Все ясно как божий день, - сделала наконец-то отец свое заключение. - Решил старый хрыч на закате лет восстановить Романовские некрополи, чтобы замолить грешки и перед мертвыми родственничками вину искупить. Ведь не даром же он тебя посылает в вояж по родовым поместьям: на Украине под Львовом, а в Польше под Перемышлем.
Да еще требует, чтобы я узнал у властей цену, по которой они согласятся продать ему эти замки или земли с развалинами этих поместьев. А я боюсь, что с этим-то и не справлюсь, - высказал я бате свои сомнения.
Переговоры с чиновниками - это моя забота. Там много ума не надо. Были лишь бы доллары в кармане, - утешил меня мой “старик”. - Ты съезди пока. Все посмотри. И вот еще! Возьми с собою фотоаппарат...
А может лучше видеокамеру?
И ее бери. Но цветные да еще больших размеров фотографии выглядят посолидней.
А много надо снимков сделать?
Ты пленки не жалей. Нащелкай как можно больше. И ракурс выбирай правильно. Чтобы было видно, что там работы не початый край. Пока ты съездишь, я себе загранпаспорт организую. И все финансовые вопросы и у нас на Украине, и в Польше вмиг улажу. Пускай только старый хрыч успевает раскошеливаться на миллионы долларов, - мой батенька умел мыслить масштабно.
Перспективы посетить Львов и Польшу в канун восьмого марта меня очень обрадовала и я уселся за компьютер налаживать связь с Гарвардским университетом.
Слава богу, по английски я писал на много лучше, чем разговаривал. И к утру зазвонил мой мобильник.
Ваня! Это мы? - и у меня враз защемило сердце.
Софушка! Солнышко мое.., - из меня выплеснулось столько ласковых и нежных слов, что я даже и не подозревал о таком их наличии в моем лексиконе.
Мимолетно летело время и где-то через час я вспомнил и о нем.
Софушка!

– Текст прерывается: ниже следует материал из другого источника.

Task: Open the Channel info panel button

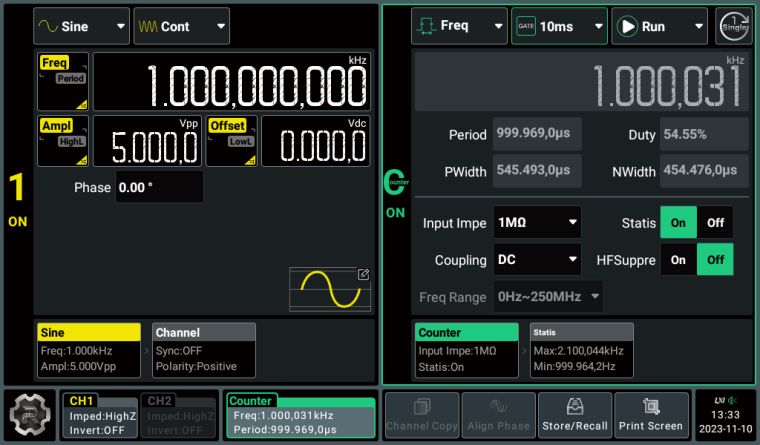Action: pyautogui.click(x=204, y=349)
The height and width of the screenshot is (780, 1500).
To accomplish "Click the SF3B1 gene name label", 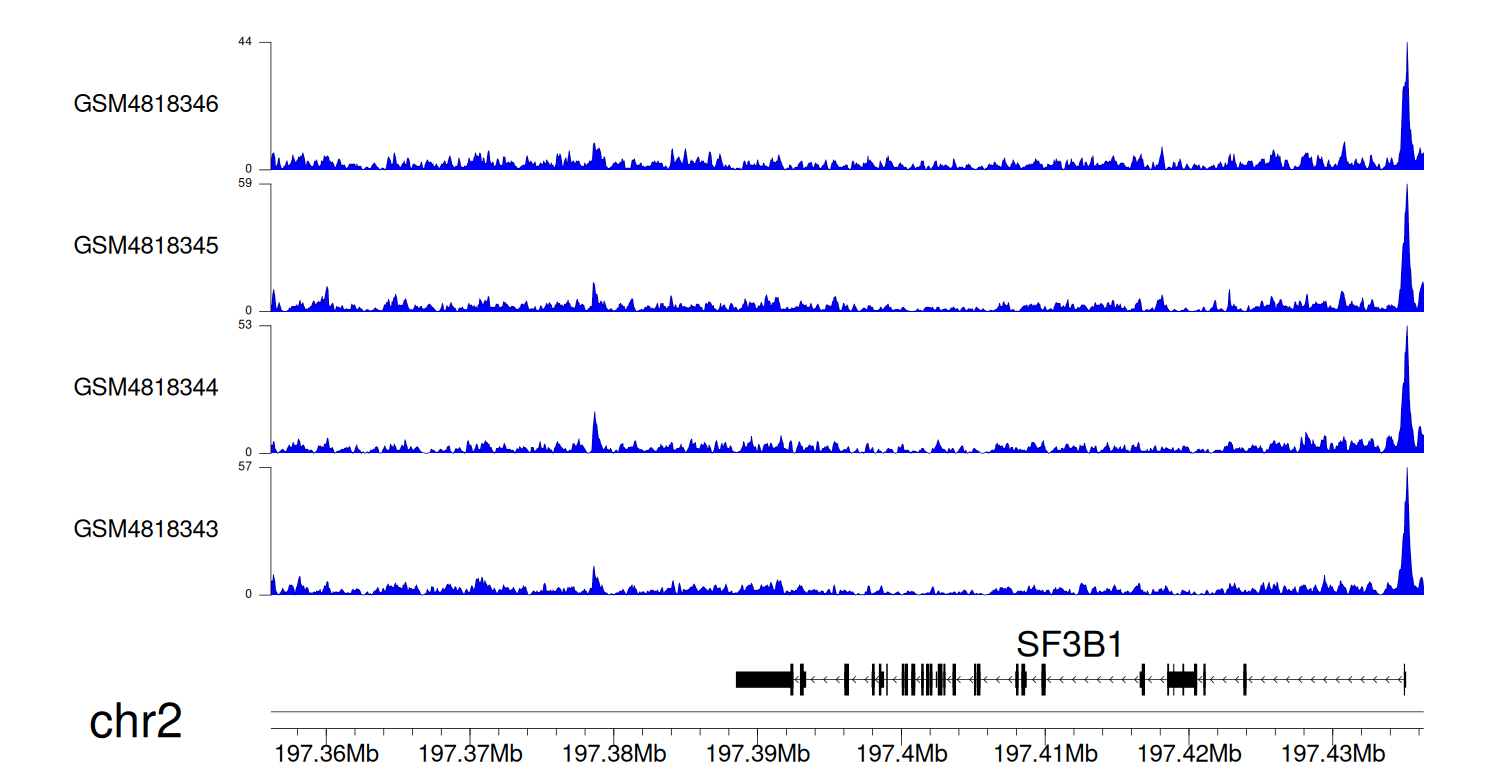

А мы не проговорим все твои карманные деньги? - забеспокоился я, когда мой взгляд случайно упал на часы. - Останешься тогда без пирожных. К слову, как тебе их тамошняя еда?
За деньги не беспокойся. Хотя родители теперь и держат меня в “черном теле”, но на что-то, а на еду не скряжничаются. Ведь я теперь ем за ... с аппетитом.
А на авиабилет до Варшавы у тебя денег хватит? - забеспокоился я не на шутку.
Ваня! Ты что забыл чья я дочь?!
(У меня на языке вертелось спросить: “А чьей дочерью себя считает моя любимая”, - но сейчас этот вопрос был бы бестактным и я его отложил на потом.)
А что, я мог бы через “Вестон-юнион” подкинуть тебе деньжат! - счастливо засмеялся в трубку. (Графы Романовские с дамами всегда были щедрыми.)
Софушка же наоборот оказалась сегодня скорой ... на время. Ей нужно было уже уезжать на занятия в свой Гарвард, а таи дисциплина железная. И мы, расплакавшись как дети, вынуждены были прервать наше телефонное свидание.
Целую! Целую! - понеслось из космической выси через моря и океаны.
1 0 глава
Я время даром не терял. Утром следующего дня был уже во Львове.
А еще через два часа нанятое мною такси привезло меня на развалины нашего некогда фамильного замка.
Унылая, скажу я вам, была это картина. Хотя окружающий заброшенное поместье ландшафт был красив, а летом вообще наверняка здесь чудесно, но голый лес, жужлая трава пробивающаяся где ни где через присевший заиндевевший снег и заросший камышом, некогда огромный труд даже на цветных снимках будут выглядеть уныло.